● **TASK PROMPT**:
Please copy out everything in the material from the line that contains "This screenshot has height=616, width=1095." down to the line that contains "Star the Solar", both of those lines included, reproducing each line without any change.

○ ○ ○

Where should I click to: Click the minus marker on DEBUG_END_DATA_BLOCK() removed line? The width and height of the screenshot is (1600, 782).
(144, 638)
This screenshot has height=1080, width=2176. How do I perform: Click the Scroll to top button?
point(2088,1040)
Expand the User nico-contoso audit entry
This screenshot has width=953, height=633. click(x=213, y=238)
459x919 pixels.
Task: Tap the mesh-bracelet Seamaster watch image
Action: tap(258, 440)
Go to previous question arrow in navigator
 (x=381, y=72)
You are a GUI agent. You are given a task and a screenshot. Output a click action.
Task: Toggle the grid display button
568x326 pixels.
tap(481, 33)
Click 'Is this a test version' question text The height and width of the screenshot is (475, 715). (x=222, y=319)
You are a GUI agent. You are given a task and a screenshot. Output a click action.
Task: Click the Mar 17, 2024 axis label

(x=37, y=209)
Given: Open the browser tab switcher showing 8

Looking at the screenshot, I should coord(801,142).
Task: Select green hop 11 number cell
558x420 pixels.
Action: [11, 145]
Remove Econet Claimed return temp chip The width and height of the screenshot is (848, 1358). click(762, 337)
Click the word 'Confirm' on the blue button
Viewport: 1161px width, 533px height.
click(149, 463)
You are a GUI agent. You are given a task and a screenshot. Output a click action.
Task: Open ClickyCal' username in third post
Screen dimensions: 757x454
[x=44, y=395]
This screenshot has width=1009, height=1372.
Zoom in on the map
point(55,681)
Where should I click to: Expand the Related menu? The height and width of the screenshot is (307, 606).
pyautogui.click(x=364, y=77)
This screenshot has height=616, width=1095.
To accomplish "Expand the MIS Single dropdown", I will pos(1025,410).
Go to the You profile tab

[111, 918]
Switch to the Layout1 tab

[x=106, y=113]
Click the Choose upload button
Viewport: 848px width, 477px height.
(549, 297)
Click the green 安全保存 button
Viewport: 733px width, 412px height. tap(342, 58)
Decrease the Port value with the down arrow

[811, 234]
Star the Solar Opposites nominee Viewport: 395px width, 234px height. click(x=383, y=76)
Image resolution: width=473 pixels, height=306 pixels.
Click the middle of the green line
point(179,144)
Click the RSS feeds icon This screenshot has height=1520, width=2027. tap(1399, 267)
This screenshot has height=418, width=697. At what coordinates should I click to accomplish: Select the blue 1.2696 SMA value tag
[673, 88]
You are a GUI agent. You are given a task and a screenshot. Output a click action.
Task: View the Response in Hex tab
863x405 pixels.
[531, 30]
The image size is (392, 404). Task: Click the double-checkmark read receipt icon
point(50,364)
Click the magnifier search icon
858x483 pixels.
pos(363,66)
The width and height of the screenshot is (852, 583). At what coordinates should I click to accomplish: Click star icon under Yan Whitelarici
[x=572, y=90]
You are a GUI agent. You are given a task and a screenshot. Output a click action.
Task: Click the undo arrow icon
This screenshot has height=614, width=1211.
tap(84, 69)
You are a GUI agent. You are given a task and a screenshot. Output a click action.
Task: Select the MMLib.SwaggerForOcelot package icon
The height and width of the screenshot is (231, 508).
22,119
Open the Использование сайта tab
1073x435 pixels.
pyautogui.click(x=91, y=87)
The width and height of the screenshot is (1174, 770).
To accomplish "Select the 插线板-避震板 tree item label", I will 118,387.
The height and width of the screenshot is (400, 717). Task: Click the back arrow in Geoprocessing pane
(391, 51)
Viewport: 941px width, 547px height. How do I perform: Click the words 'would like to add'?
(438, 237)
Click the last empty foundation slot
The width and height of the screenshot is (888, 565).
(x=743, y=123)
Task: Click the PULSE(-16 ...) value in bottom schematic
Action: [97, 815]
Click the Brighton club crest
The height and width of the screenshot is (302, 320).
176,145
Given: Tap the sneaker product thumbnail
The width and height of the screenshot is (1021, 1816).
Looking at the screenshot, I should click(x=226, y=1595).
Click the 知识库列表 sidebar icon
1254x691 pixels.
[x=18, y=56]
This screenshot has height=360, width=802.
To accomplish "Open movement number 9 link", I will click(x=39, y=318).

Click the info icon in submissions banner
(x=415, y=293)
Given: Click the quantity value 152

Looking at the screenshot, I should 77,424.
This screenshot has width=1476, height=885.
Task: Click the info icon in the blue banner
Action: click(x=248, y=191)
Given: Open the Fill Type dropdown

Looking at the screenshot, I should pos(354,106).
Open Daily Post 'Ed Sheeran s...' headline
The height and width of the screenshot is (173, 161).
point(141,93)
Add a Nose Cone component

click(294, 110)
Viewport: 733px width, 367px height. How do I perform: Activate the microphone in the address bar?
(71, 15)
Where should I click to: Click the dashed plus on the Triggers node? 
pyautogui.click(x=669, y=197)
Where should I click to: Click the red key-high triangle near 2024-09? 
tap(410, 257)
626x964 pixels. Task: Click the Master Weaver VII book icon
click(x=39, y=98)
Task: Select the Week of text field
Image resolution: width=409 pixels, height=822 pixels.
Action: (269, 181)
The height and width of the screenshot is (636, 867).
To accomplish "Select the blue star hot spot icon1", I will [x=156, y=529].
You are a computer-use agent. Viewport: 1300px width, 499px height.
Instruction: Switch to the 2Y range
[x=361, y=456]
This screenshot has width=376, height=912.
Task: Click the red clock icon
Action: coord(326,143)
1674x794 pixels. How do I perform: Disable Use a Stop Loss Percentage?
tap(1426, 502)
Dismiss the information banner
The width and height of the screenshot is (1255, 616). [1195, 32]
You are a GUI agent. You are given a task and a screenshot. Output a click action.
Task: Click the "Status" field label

○ ○ ○

● **RESULT FOR THIS EXERCISE**:
This screenshot has height=616, width=1095.
To accomplish "Expand the MIS Single dropdown", I will pos(1025,410).
Go to the You profile tab

[111, 918]
Switch to the Layout1 tab

[x=106, y=113]
Click the Choose upload button
Viewport: 848px width, 477px height.
(549, 297)
Click the green 安全保存 button
Viewport: 733px width, 412px height. tap(342, 58)
Decrease the Port value with the down arrow

[811, 234]
Star the Solar Opposites nominee Viewport: 395px width, 234px height. click(x=383, y=76)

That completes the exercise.